ENSEMBLE DE TÂCHES:
• 1. Énumérez les raisons précises que Ketakandriana Rafitoson donne dans le texte source pour expliquer la stagnation de Madagascar dans le classement.
• 2. D'après le texte source, quel a été le taux de croissance économique moyen par an de 2009 à 2024 ?

TEXTE SOURCE:
:::::

Des questions de gouvernances qui ressortent dans le classement de Transparency International. Madagascar y occupe la 26e position sur 100. Une position qui stagne depuis plus de dix ans pour des raisons très précises, détaille Ketakandriana Rafitoson : « Les grandes affaires sont étouffées. Les institutions de contrôle sont fragiles et l'accès à l'information reste un combat au quotidien. Et cette impunité nourrit en fait l'injustice, creuse les inégalités, entretient la pauvreté, l'extrême pauvreté dans laquelle vivent 80 % de nos compatriotes. »

Une perception de la corruption élevée tandis que le niveau de vie des populations ne s’améliore pas, souligne l’économiste Aimé Ramiarison, enseignant-chercheur à l’université d’Antananarivo. « Le taux de croissance économique moyen est très faible. C'est-à-dire que depuis 2009, jusqu'en 2024, c'était de 2,3 % par an en moyenne. Donc, c'est très faible. Ça veut dire quoi ? Ça veut dire une faible création de richesse », pointe le chercheur. « Deuxième signification, ça veut dire que le taux de croissance du PIB est revenu à paraître, négatif depuis 2009 jusqu'à maintenant. Et puis une faible croissance signifie également une très faible création d'emplois », poursuit Aimé Ramiarison.

:::::

Lignes du jeu de données
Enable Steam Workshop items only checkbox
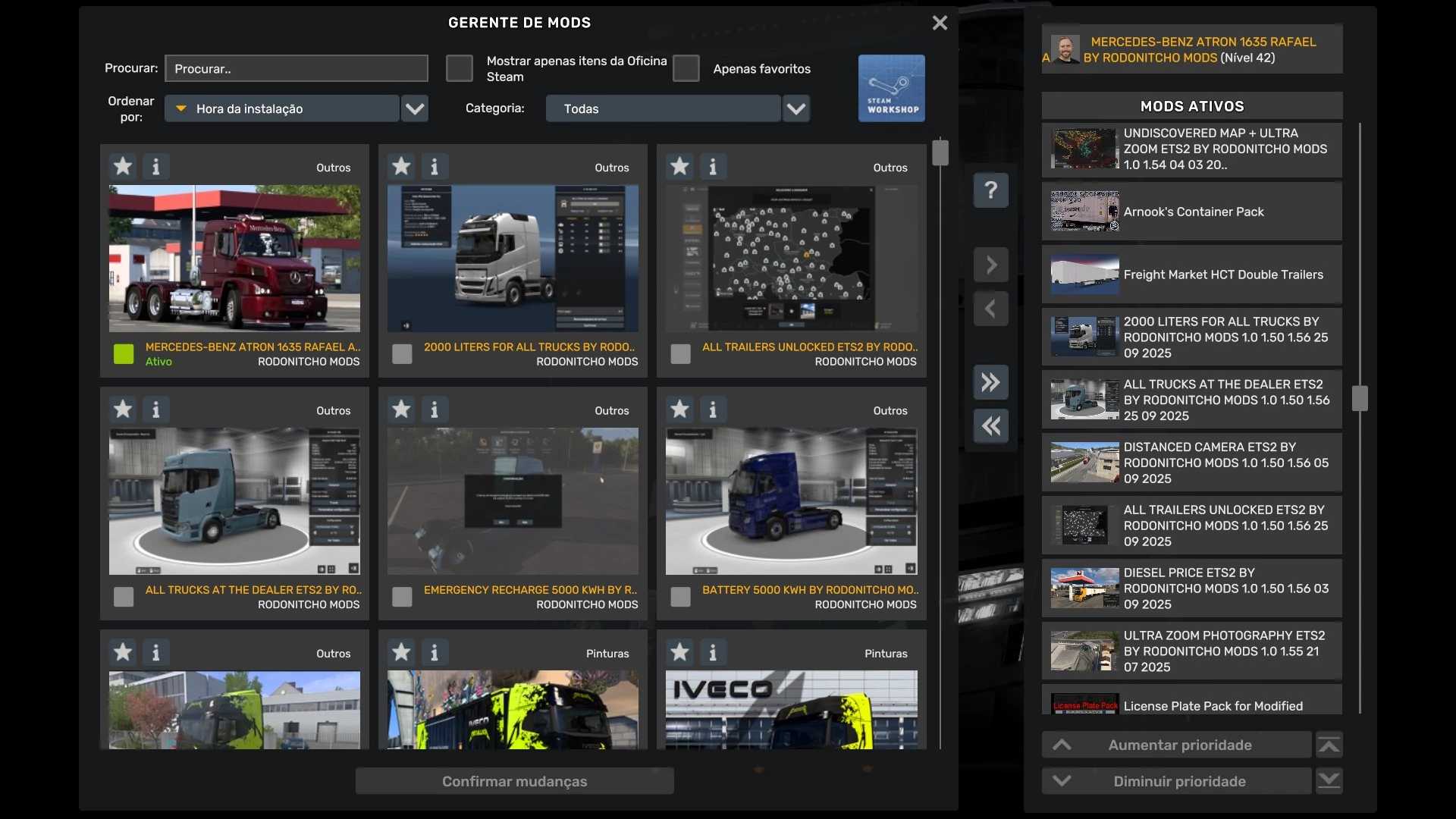 [459, 68]
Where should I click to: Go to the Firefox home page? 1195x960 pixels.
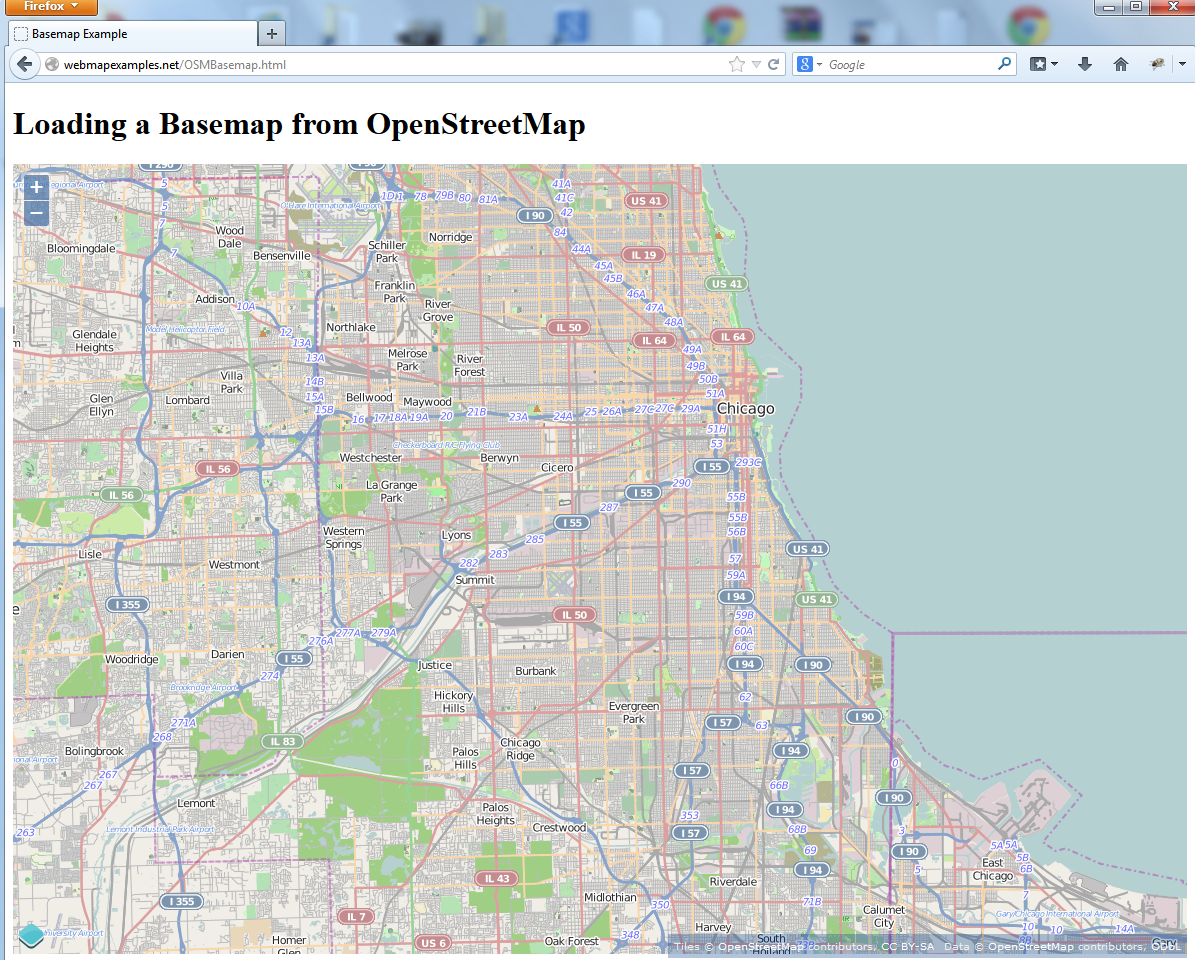[1121, 63]
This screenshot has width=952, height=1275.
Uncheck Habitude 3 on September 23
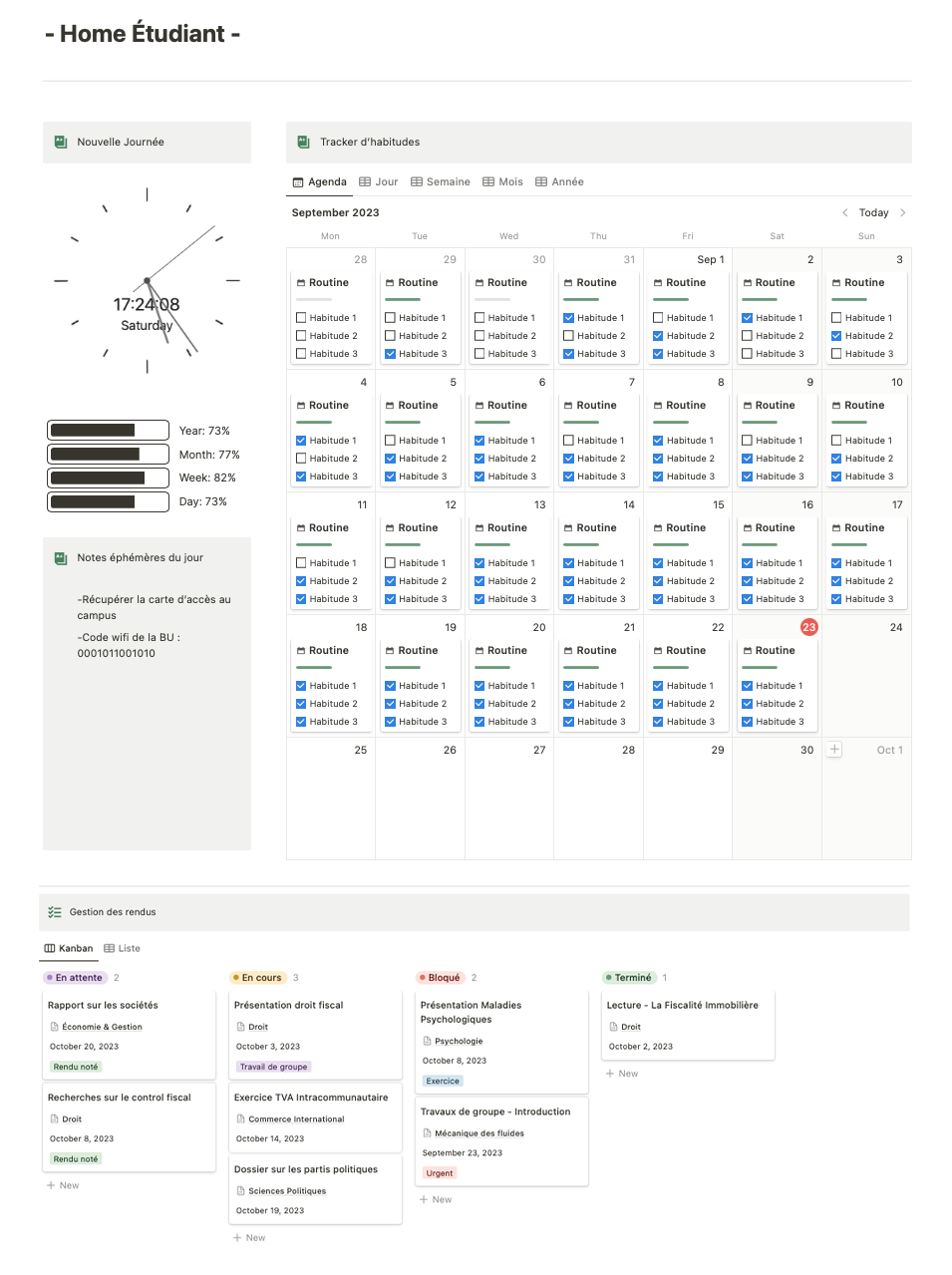747,722
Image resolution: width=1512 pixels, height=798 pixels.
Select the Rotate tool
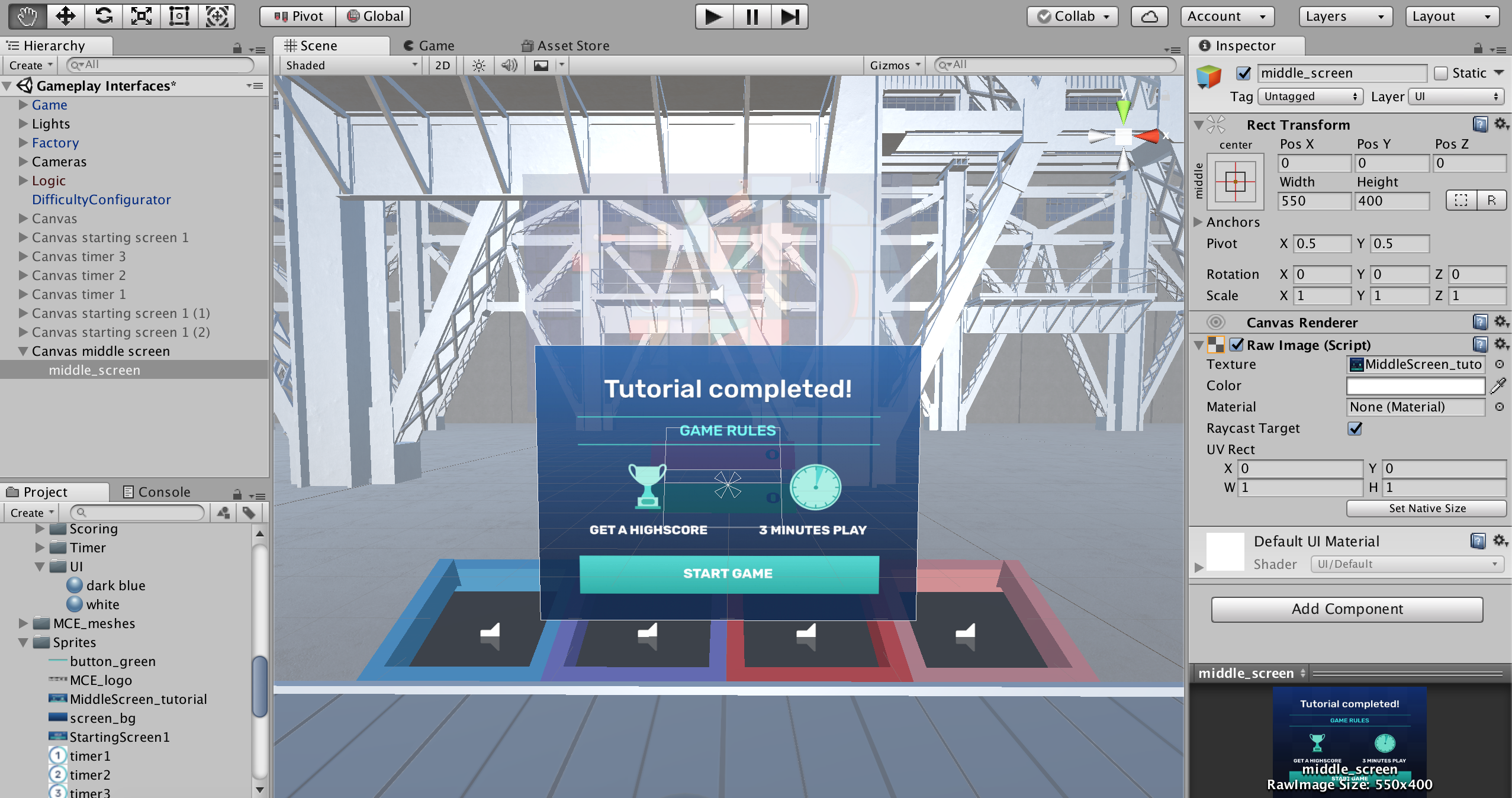click(x=104, y=16)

:::::

RÉSULTATS PAR TÂCHE:
• 1.
- Les grandes affaires sont étouffées.
- Les institutions de contrôle sont fragiles.
- L'accès à l'information reste un combat au quotidien.

• 2. 2,3 % par an en moyenne.